Your instructions >> At the line containing "Image resolution: width=593", start repeating the entries exactly, and continue through the last line.

Supplied material >>
● ● ● ● ● ● ●

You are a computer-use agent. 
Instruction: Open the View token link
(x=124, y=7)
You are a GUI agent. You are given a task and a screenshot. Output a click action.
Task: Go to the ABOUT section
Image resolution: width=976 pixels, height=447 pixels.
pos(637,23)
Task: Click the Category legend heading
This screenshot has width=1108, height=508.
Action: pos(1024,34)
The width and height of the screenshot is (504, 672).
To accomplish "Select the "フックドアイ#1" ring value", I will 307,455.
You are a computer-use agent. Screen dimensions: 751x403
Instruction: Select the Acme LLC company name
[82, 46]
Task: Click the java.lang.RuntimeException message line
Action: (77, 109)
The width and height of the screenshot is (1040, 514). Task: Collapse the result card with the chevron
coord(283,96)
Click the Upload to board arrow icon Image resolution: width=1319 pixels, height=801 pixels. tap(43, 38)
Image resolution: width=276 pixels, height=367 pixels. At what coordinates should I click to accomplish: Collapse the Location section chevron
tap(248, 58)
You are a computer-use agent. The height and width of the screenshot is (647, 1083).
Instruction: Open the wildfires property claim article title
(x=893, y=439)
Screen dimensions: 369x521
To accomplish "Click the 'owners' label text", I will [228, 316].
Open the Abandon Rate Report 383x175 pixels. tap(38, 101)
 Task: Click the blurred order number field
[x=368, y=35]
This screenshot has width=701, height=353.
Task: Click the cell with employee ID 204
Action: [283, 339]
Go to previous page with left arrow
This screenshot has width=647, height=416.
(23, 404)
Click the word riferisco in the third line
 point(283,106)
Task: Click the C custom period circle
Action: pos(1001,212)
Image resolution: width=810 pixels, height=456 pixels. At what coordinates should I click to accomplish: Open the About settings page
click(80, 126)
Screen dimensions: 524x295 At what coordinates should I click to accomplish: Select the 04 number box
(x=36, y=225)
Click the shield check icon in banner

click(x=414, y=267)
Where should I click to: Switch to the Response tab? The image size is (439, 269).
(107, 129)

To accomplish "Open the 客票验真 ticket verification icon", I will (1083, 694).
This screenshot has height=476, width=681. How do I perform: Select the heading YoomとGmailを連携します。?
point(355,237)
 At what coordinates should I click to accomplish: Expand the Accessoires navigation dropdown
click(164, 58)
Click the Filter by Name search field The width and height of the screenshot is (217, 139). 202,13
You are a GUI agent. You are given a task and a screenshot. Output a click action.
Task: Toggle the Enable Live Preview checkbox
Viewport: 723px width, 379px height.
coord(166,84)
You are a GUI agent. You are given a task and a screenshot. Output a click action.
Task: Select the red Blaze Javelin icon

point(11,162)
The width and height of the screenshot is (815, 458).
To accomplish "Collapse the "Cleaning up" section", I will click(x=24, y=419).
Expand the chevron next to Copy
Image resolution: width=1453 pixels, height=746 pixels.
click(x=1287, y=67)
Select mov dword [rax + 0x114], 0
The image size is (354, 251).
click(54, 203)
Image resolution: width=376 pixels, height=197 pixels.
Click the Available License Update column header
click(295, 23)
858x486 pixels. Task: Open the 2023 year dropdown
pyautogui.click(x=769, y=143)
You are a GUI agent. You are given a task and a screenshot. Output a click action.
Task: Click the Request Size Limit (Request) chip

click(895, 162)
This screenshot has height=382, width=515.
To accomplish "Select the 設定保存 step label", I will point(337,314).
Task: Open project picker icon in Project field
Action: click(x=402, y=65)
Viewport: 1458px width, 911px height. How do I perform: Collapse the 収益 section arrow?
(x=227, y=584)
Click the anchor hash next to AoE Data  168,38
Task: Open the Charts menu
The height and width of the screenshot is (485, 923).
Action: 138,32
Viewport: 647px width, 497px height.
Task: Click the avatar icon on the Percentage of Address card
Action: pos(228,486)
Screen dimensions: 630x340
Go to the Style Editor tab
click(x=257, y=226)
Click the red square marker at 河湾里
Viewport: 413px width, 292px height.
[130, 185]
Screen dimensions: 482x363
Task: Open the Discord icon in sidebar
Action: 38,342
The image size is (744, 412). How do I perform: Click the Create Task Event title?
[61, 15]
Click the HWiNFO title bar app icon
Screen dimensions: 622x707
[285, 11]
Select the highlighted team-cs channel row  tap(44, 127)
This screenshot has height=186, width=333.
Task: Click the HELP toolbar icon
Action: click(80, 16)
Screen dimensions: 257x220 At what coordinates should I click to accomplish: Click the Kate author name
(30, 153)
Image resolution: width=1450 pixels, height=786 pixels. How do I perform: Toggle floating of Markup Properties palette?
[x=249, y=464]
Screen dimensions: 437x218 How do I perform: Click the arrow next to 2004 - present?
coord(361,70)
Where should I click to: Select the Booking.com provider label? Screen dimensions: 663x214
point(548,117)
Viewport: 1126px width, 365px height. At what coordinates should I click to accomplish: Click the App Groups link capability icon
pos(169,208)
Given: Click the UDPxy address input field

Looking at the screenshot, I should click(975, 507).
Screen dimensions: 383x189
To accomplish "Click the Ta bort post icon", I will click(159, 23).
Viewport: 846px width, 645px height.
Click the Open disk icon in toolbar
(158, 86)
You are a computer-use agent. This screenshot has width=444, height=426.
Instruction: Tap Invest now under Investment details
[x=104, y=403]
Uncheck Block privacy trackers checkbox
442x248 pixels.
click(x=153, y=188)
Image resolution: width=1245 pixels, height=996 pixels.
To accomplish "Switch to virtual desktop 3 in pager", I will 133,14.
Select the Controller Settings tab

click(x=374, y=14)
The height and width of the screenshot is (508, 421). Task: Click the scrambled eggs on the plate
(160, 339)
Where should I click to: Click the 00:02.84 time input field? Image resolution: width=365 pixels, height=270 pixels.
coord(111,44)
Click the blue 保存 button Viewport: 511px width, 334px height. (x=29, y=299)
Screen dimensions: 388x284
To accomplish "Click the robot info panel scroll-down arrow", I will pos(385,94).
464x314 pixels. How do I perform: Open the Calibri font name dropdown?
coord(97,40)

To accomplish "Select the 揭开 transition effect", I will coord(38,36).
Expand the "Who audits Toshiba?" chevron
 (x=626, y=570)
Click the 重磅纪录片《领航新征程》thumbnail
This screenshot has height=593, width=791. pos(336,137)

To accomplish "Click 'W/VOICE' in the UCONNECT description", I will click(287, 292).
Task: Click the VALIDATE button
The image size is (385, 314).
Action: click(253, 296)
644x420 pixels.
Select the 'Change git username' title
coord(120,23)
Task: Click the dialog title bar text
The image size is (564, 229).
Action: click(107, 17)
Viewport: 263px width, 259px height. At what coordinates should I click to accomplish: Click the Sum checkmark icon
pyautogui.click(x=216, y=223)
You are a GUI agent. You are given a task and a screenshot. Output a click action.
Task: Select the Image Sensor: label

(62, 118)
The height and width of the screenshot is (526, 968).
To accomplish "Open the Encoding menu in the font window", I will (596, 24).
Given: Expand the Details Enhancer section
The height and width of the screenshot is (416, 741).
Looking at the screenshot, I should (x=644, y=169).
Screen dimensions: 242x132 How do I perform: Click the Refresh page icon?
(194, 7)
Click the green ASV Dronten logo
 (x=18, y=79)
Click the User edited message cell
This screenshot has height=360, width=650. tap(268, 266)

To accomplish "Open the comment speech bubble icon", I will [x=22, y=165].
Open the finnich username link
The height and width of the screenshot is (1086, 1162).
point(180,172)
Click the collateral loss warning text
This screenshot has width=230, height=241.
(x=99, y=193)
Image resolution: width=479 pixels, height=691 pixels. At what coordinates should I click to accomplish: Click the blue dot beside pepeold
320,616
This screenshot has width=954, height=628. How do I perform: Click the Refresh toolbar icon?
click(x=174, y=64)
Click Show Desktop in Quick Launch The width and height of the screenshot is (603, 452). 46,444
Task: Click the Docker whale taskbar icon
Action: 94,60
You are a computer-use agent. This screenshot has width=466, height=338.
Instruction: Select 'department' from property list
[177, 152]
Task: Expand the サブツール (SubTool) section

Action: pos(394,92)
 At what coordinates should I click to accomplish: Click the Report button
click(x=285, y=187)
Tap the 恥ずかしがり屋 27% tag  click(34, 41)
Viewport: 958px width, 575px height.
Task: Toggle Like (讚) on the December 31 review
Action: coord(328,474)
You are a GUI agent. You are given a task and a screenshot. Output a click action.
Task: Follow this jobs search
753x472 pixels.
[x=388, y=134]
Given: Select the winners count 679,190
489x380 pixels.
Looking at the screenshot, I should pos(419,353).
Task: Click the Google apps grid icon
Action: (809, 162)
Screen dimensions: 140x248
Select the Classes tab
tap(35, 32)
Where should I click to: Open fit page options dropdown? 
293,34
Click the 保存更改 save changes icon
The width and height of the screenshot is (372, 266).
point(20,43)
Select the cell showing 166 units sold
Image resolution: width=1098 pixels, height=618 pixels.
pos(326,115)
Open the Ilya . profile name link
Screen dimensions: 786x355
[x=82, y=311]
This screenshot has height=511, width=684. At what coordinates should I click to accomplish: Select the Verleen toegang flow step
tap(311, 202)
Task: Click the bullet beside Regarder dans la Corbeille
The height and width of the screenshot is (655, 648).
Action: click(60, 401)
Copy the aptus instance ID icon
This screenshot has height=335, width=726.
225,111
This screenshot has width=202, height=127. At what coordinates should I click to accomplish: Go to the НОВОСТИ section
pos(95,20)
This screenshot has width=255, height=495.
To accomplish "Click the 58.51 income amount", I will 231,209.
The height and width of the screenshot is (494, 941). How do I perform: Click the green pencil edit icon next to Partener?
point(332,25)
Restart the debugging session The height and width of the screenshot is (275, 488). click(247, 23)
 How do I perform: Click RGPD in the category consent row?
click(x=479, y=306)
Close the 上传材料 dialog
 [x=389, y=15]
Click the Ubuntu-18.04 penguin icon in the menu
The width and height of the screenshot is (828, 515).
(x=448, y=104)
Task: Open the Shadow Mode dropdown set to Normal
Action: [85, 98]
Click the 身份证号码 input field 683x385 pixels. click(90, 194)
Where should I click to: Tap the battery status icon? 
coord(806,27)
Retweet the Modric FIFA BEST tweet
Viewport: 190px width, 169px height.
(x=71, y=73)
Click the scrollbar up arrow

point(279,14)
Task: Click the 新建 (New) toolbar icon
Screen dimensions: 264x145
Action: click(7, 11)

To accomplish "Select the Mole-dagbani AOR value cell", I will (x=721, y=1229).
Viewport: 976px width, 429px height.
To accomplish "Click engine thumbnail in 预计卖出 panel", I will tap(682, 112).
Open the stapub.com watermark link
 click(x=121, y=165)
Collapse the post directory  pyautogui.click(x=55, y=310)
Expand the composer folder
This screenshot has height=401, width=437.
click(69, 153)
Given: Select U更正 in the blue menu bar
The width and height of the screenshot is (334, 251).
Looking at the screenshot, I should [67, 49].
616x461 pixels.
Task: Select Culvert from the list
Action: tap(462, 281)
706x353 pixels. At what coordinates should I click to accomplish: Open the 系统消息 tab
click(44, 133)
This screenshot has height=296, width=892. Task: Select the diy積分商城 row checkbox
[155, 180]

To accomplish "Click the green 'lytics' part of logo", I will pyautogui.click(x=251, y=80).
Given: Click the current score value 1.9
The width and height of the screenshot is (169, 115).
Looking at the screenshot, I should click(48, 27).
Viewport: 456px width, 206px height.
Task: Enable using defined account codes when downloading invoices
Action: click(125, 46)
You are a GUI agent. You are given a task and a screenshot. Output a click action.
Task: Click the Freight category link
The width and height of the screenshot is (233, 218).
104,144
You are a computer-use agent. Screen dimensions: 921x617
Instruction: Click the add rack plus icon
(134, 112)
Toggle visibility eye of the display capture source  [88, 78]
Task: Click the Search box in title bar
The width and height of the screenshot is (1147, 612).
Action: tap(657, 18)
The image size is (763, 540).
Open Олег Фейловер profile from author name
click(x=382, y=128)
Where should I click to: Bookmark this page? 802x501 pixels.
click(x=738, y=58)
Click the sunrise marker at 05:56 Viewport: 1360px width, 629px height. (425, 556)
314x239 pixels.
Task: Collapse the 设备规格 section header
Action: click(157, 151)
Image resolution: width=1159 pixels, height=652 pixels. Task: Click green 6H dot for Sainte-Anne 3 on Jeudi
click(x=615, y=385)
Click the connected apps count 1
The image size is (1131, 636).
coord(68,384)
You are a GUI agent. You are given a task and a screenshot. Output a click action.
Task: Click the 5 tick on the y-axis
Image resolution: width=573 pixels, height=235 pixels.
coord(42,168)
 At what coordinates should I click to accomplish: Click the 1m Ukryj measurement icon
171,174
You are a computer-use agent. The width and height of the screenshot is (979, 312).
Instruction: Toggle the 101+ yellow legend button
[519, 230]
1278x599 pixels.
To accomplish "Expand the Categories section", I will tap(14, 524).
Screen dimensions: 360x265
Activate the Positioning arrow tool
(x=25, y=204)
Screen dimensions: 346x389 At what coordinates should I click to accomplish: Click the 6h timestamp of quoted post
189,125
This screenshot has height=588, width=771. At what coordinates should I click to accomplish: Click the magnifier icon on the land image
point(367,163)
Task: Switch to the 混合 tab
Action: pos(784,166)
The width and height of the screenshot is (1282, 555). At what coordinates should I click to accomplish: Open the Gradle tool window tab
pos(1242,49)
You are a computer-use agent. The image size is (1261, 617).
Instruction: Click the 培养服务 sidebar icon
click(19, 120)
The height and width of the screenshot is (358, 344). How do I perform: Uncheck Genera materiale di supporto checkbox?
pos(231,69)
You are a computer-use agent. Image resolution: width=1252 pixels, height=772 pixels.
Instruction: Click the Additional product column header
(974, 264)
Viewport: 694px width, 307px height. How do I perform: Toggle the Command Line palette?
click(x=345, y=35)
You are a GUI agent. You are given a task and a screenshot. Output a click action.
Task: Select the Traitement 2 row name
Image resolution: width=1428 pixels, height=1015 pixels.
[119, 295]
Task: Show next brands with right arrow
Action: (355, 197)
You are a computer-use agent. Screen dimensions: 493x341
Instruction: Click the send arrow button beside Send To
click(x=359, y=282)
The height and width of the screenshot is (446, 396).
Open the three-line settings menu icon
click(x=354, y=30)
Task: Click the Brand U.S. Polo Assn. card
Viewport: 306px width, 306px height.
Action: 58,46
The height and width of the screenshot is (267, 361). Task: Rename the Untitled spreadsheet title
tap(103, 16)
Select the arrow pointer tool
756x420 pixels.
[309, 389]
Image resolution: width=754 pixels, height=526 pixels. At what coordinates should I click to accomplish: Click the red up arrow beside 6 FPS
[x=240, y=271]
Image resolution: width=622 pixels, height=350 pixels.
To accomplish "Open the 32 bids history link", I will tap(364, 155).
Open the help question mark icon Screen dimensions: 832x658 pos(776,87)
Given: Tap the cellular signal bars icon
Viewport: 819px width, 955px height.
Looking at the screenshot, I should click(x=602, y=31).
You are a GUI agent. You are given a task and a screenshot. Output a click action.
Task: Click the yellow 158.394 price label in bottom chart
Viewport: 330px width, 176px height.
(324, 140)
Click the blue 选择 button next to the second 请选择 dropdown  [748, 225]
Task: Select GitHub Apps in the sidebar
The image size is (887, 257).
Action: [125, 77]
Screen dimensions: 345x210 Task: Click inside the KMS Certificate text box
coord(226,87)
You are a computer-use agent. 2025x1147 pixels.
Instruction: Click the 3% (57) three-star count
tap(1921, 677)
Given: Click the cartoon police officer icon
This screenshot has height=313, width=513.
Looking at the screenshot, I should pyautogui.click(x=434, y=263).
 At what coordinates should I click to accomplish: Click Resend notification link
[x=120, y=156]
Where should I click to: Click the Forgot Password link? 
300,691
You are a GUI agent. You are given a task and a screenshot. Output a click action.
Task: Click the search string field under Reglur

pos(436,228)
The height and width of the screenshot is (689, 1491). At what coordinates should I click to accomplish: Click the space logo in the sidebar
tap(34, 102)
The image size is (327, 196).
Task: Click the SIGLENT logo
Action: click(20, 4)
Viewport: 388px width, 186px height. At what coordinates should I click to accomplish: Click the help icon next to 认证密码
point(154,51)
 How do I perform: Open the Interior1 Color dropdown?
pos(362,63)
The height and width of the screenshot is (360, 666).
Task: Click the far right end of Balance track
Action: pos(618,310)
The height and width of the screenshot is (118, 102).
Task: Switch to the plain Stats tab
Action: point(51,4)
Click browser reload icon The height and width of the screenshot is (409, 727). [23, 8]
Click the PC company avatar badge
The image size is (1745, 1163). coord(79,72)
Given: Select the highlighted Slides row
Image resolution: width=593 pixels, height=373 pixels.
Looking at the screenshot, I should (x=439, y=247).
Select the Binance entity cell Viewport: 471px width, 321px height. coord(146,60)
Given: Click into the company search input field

● ● ● ● ● ● ●

Task output >>
Image resolution: width=593 pixels, height=373 pixels.
Looking at the screenshot, I should (x=439, y=247).
Select the Binance entity cell Viewport: 471px width, 321px height. coord(146,60)
Given: Click into the company search input field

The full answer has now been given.